Le cheikh Mohammed ben Abderrahmane Al-Thani, le 8 juin 2017 à Doha (afp) |
Le Qatar cherchait vendredi des soutiens à l'étranger pour éviter d'être isolé sur la scène diplomatique cinq jours après le choc de la rupture des relations par l'Arabie saoudite et ses alliés.
Son ministre des Affaires étrangères, cheikh Mohamed ben Abderrahmane Al-Thani, a effectué en matinée une visite surprise en Allemagne avant de se rendre samedi à Moscou pour y rencontrer son homologue Sergeï Lavrov.
"Il y a actuellement des efforts de pays amis pour limiter la crise, lever ce blocus injuste sur le Qatar et commencer des négociations", a déclaré M. Al-Thani, sans entrer dans les détails.
A ses côtés, le chef de la diplomatie allemande Sigmar Gabriel a confirmé que des discussions, en concertation avec les Etats-Unis et des alliés régionaux, étaient en cours.
"L'Allemagne va tout faire, avec la communauté internationale et l’Union européenne, pour que ce conflit ne s'aggrave pas", a-t-il dit.
M. Gabriel a reconnu que le blocus imposé au Qatar depuis lundi par l'Arabie saoudite et ses alliés, en particulier les Emirats et l'Egypte, était "lourd de conséquences" pour la population qatarie mais aussi pour l'économie allemande.
Le dernier épisode en date de cette crise sans précédent dans le Golfe a été la publication, dans la nuit de jeudi à vendredi, d'une liste par l'Arabie saoudite et ses alliés, de "terroristes" soutenus, selon eux, par Doha.
Cette liste répertorie 59 personnes et 12 entités "liées au Qatar et au service d'un programme politique suspect du Qatar", ont indiqué dans un communiqué commun l'Arabie saoudite, les Emirats, Bahreïn et l'Egypte.
Parmi elles figurent des responsables ou des organisations originaires d'Egypte, du Bahreïn ou de la Libye, comme le leader controversé d'une association de religieux sunnites, Youssef al-Qaradawi.
Doha a réagi vendredi en dénonçant des accusations "sans fondements".
"Cette liste contient des noms de personnes qui n'ont aucun lien avec le Qatar, qui n'y vivent pas et qui peut-être ne s'y sont jamais rendus", a affirmé M. Al-Thani en Allemagne.
"Nous n'allons pas adopter" de mesures en réaction à "ces accusations", a-t-il cependant précisé.
Jeudi, le ministre avait affirmé à l'AFP que son pays refusait toute intervention dans sa politique étrangère et excluait que la tourmente actuelle ne dégénère en conflit armé.

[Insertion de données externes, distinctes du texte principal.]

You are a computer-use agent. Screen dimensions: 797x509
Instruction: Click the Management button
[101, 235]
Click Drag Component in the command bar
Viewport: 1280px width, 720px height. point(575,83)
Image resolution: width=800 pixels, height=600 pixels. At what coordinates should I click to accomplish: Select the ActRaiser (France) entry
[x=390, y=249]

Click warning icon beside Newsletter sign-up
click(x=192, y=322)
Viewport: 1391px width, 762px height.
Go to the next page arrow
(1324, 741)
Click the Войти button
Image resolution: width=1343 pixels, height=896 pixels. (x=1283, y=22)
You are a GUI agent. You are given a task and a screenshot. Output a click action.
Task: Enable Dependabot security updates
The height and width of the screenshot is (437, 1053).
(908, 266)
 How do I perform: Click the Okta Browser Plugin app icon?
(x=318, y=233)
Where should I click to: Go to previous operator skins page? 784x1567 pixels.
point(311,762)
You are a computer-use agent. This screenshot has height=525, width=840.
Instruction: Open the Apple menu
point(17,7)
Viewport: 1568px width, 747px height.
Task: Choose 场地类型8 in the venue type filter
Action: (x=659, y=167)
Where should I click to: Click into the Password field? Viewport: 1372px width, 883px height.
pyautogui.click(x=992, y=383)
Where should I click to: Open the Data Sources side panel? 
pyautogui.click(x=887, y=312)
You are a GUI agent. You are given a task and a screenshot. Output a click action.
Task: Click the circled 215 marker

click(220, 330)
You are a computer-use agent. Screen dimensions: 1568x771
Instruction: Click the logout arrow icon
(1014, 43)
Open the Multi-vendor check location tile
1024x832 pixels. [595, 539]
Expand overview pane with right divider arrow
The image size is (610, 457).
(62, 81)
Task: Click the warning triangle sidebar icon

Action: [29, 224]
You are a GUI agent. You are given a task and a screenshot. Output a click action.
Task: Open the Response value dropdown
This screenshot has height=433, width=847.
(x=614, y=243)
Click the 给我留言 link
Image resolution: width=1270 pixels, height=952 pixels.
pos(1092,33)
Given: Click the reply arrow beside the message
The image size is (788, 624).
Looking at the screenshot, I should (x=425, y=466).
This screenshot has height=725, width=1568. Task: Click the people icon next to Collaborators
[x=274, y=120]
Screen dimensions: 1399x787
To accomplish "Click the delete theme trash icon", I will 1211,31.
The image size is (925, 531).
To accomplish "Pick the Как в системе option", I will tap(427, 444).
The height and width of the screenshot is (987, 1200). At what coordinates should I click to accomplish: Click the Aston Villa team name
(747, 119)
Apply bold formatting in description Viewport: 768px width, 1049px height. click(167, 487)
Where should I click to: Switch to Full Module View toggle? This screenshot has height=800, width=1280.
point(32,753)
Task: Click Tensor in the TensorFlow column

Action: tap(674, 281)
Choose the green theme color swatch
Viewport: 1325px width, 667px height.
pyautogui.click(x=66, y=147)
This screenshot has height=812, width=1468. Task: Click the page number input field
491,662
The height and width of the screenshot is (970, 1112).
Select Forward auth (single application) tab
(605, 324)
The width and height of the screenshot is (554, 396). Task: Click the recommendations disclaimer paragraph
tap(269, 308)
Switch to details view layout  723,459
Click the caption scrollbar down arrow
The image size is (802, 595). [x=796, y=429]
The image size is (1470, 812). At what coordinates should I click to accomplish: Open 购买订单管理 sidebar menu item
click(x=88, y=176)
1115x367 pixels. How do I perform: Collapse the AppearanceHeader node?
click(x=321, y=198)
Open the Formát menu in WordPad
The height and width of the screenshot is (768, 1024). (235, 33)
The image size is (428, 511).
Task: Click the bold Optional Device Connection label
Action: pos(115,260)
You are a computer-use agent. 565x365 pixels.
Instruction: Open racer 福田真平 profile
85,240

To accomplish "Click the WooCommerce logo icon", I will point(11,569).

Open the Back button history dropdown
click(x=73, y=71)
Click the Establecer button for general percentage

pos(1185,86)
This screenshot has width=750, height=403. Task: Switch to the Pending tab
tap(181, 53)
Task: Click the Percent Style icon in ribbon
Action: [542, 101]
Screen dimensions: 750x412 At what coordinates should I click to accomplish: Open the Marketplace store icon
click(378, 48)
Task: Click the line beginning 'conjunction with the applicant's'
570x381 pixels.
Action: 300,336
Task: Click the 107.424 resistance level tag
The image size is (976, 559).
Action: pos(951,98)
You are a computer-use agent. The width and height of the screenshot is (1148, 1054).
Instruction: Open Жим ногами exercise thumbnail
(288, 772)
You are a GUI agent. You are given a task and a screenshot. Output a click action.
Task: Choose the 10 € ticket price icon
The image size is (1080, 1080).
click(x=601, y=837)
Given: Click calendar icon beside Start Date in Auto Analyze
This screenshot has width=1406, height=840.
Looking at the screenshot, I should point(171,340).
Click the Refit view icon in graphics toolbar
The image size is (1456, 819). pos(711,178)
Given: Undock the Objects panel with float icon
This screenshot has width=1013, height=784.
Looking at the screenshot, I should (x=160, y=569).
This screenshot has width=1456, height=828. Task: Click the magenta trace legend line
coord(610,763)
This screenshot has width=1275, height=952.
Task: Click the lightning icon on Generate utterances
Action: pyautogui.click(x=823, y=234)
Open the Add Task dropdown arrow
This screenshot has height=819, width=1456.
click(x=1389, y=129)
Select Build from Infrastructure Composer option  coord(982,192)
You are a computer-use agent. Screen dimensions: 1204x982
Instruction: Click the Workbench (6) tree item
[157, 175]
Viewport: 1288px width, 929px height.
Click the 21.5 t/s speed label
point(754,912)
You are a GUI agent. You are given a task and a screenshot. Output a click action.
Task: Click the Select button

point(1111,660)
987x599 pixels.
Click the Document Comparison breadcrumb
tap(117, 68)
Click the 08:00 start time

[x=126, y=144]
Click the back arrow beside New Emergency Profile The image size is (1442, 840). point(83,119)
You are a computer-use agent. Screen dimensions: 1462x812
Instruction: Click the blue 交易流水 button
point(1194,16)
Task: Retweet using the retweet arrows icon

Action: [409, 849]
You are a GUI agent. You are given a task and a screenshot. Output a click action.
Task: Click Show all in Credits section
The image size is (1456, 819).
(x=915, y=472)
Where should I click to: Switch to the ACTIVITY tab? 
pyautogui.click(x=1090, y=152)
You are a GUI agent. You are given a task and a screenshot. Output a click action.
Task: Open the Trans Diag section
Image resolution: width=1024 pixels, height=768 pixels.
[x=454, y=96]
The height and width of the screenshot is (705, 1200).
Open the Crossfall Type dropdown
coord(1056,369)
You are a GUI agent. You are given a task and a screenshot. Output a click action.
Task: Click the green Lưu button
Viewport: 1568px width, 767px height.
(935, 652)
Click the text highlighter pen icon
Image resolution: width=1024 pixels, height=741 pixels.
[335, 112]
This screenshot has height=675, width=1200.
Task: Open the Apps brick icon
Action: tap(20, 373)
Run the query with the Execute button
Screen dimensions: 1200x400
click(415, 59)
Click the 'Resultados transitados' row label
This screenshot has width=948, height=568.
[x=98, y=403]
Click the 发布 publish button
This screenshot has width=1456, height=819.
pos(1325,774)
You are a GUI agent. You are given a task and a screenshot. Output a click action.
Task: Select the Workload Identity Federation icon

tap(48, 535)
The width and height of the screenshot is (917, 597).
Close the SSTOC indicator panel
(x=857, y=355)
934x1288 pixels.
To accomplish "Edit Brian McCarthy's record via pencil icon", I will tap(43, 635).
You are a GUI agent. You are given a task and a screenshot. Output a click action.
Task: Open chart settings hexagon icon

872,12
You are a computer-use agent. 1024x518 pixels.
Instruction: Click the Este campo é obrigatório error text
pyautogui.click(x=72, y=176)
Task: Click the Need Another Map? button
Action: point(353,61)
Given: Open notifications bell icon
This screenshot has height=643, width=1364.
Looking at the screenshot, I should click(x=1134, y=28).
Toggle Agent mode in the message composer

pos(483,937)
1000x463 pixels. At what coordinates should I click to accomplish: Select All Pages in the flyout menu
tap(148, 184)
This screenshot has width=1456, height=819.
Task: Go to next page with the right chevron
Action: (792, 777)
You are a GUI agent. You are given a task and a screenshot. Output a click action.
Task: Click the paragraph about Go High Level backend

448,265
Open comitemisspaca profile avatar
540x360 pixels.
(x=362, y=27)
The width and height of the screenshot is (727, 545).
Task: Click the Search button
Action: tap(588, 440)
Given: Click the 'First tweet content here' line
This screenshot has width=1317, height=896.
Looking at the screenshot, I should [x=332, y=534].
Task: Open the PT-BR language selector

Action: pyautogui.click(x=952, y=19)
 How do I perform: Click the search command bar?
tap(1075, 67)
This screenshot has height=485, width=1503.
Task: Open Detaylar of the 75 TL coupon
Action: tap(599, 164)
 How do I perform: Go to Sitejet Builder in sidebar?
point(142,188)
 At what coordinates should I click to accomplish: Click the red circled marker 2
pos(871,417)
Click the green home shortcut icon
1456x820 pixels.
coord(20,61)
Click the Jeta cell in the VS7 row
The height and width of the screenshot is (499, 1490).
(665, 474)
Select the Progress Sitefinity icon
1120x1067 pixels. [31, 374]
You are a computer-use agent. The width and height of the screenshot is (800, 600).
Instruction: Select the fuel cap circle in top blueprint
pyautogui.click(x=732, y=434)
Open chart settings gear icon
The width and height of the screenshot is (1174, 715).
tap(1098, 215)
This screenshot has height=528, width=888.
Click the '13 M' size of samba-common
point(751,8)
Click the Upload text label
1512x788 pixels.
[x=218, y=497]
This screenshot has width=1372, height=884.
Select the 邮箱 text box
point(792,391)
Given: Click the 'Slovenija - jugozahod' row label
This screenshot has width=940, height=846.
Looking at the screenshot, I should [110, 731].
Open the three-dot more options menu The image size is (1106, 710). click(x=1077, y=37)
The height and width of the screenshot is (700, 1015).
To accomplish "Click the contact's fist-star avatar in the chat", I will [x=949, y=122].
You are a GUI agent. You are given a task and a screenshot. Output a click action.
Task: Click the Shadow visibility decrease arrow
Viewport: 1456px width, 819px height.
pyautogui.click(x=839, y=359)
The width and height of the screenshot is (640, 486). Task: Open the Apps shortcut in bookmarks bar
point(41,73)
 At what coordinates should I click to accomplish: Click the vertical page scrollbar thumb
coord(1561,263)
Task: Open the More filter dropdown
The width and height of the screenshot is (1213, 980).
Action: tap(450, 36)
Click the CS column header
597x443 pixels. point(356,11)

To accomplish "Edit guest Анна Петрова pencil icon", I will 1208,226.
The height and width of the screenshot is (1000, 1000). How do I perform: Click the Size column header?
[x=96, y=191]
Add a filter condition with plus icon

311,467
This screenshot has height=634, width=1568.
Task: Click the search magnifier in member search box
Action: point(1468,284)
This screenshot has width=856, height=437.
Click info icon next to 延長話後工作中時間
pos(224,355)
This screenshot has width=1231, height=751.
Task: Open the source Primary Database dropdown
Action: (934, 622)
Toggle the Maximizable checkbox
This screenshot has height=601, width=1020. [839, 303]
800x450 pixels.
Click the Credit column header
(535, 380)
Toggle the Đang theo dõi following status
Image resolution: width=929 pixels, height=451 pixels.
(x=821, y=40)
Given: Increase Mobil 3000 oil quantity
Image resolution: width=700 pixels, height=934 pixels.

Ryad et ses alliés avaient justifié lundi la rupture des relations par les liens qu'entretient, selon eux, le Qatar avec "des organisations terroristes et des groupes sectaires cherchant à déstabiliser la région, parmi eux les Frères musulmans, Daech (acronyme en arabe du groupe Etat islamique) et Al-Qaïda".
Ces pays reprochent aussi au Qatar son rapprochement avec l'Iran chiite, le grand rival régional de l'Arabie saoudite, chef de file des pays sunnites.
M. Al-Thani a assuré que son pays pouvait tenir "éternellement" malgré les sévères restrictions aériennes et maritimes imposées par ses voisins et la fermeture par l'Arabie saoudite de sa seule frontière terrestre, par lequel transite 40% de son approvisionnement alimentaire.
L'Iran a fait savoir qu'il était prêt à approvisionner le Qatar par bateau, une traversée de 12 heures dans les eaux du Golfe.
Le riche émirat a par ailleurs affirmé qu'il était en mesure de garantir ses accords de livraison de gaz naturel liquéfié (GNL) et de pétrole, qui lui procurent plus de 90% de ses recettes.
Cette crise provoque l'embarras de nombreux pays étrangers, dont les Etats-Unis, qui disposent d'une immense base militaire au Qatar.
Après avoir initialement soutenu l'isolement du Qatar, le président américain Donald Trump a proposé "d'aider les différentes parties à régler leurs différends, y compris à travers une rencontre à la Maison Blanche si nécessaire".
Des responsables qataris ont par ailleurs indiqué vendredi que M. Al-Thani avait eu une conversation téléphonique avec le secrétaire américain d'Etat Rex Tillerson.